# [STATED TASK]
Copy each of the records below word for word, changing nothing.

--- start of DATASET RECORDS ---

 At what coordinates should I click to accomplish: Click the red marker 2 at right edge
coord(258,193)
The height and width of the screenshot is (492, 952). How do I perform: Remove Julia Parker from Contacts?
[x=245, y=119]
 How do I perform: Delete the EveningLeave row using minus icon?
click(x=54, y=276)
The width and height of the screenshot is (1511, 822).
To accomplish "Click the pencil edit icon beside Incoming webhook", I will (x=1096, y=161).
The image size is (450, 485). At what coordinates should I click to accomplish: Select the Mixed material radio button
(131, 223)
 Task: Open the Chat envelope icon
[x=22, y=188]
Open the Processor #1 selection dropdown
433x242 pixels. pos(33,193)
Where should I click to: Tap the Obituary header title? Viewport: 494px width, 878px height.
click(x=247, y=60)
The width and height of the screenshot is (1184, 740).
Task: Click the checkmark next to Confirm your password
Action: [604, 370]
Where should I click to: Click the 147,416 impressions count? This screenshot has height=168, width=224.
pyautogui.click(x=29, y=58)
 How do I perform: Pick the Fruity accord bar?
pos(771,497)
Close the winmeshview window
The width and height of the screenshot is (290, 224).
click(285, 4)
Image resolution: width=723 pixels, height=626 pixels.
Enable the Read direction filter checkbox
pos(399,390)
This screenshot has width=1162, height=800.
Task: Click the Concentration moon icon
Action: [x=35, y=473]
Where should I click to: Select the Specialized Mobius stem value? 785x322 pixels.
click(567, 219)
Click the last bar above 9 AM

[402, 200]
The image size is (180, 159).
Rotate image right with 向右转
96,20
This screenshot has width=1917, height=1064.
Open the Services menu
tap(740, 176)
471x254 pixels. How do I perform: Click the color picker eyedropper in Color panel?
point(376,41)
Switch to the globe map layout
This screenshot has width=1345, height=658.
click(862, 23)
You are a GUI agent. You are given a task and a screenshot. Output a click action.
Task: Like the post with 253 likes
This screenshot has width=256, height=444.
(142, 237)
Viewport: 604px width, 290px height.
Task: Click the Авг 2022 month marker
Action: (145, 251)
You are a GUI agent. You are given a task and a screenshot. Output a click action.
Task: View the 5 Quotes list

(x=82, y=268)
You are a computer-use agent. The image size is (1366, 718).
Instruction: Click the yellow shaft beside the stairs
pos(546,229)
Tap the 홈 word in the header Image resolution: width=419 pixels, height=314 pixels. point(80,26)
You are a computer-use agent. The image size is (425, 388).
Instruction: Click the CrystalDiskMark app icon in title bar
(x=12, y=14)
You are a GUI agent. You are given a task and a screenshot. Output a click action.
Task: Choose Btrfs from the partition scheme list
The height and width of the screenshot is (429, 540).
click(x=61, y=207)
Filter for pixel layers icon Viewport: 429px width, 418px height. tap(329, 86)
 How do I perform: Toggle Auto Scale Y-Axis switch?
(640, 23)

--- end of DATASET RECORDS ---

# [ANSWER TO THE PROBLEM]
 At what coordinates should I click to accomplish: Click the red marker 2 at right edge
coord(258,193)
The height and width of the screenshot is (492, 952). How do I perform: Remove Julia Parker from Contacts?
[x=245, y=119]
 How do I perform: Delete the EveningLeave row using minus icon?
click(x=54, y=276)
The width and height of the screenshot is (1511, 822).
To accomplish "Click the pencil edit icon beside Incoming webhook", I will (x=1096, y=161).
The image size is (450, 485). At what coordinates should I click to accomplish: Select the Mixed material radio button
(131, 223)
 Task: Open the Chat envelope icon
[x=22, y=188]
Open the Processor #1 selection dropdown
433x242 pixels. pos(33,193)
Where should I click to: Tap the Obituary header title? Viewport: 494px width, 878px height.
click(x=247, y=60)
The width and height of the screenshot is (1184, 740).
Task: Click the checkmark next to Confirm your password
Action: [604, 370]
Where should I click to: Click the 147,416 impressions count? This screenshot has height=168, width=224.
pyautogui.click(x=29, y=58)
 How do I perform: Pick the Fruity accord bar?
pos(771,497)
Close the winmeshview window
The width and height of the screenshot is (290, 224).
click(285, 4)
Image resolution: width=723 pixels, height=626 pixels.
Enable the Read direction filter checkbox
pos(399,390)
This screenshot has width=1162, height=800.
Task: Click the Concentration moon icon
Action: [x=35, y=473]
Where should I click to: Select the Specialized Mobius stem value? 785x322 pixels.
click(567, 219)
Click the last bar above 9 AM

[402, 200]
The image size is (180, 159).
Rotate image right with 向右转
96,20
This screenshot has width=1917, height=1064.
Open the Services menu
tap(740, 176)
471x254 pixels. How do I perform: Click the color picker eyedropper in Color panel?
point(376,41)
Switch to the globe map layout
This screenshot has width=1345, height=658.
click(862, 23)
You are a GUI agent. You are given a task and a screenshot. Output a click action.
Task: Like the post with 253 likes
This screenshot has width=256, height=444.
(142, 237)
Viewport: 604px width, 290px height.
Task: Click the Авг 2022 month marker
Action: (145, 251)
You are a GUI agent. You are given a task and a screenshot. Output a click action.
Task: View the 5 Quotes list

(x=82, y=268)
You are a computer-use agent. The image size is (1366, 718).
Instruction: Click the yellow shaft beside the stairs
pos(546,229)
Tap the 홈 word in the header Image resolution: width=419 pixels, height=314 pixels. point(80,26)
You are a computer-use agent. The image size is (425, 388).
Instruction: Click the CrystalDiskMark app icon in title bar
(x=12, y=14)
You are a GUI agent. You are given a task and a screenshot. Output a click action.
Task: Choose Btrfs from the partition scheme list
The height and width of the screenshot is (429, 540).
click(x=61, y=207)
Filter for pixel layers icon Viewport: 429px width, 418px height. tap(329, 86)
 How do I perform: Toggle Auto Scale Y-Axis switch?
(640, 23)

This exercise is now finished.